Thorin-Trescases Nathalie, Voghel Guillaume, Farhat Nada, Drouin Annick, Gendron Marie-Ève, Thorin Eric
Université de Montréal,Département de chirurgie, Institut de cardiologie de Montréal, centre de recherche, 5000, rue Bélanger est, Montréal (Québec) H1T 1C8 Canada.
Med Sci (Paris). 2010 Oct;26(10):875-80. doi: 10.1051/medsci/20102610875.

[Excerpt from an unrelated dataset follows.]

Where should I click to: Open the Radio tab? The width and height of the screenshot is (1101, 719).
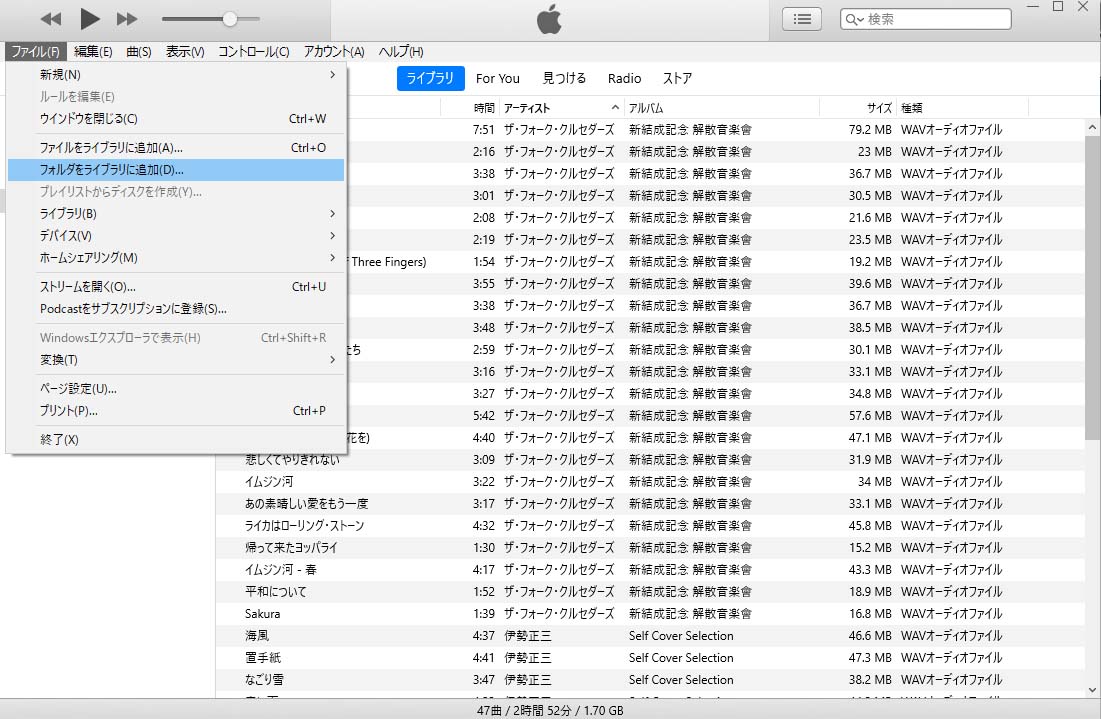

In order to maintain cellular homeostasis against endogenous and exogenous aggressions, different cellular mechanisms of defence, maintenance and repair are continuously activated throughout life. Hormesis, a concept based on the fact that mild stresses protect cells against subsequent stresses, amplifies the efficacy of the cellular mechanisms of defence and repair. Ageing, senescence and ultimately death, result from the exhaustion of these mechanisms maintaining cellular functions. One of the major sources of vascular endothelial damage is oxidative stress. The age-dependent shift in the redox environment towards pro-oxidation contributes to a progressive compensatory remodelling of the endothelium, an accumulation of damages, and its dysfunction, the premises for atherosclerosis. We propose that in agreement with the concept of hormesis, a moderate exposure during endothelial maturation to mild physiological oxidative stressors determines -vascular longevity.
为了维持细胞内环境稳定以抵御内源性和外源性侵害,一生中不同的细胞防御、维持和修复机制会持续被激活。应激适应是基于轻度应激可保护细胞免受后续应激这一事实的概念,它增强了细胞防御和修复机制的功效。衰老、细胞衰老以及最终的死亡,是由维持细胞功能的这些机制耗竭所致。血管内皮损伤的主要来源之一是氧化应激。氧化还原环境随年龄向促氧化方向的转变,促成了内皮的渐进性代偿性重塑、损伤积累及其功能障碍,而这些正是动脉粥样硬化的前提条件。我们提出,与应激适应概念一致,在内皮成熟过程中适度暴露于轻度生理性氧化应激源可决定血管寿命。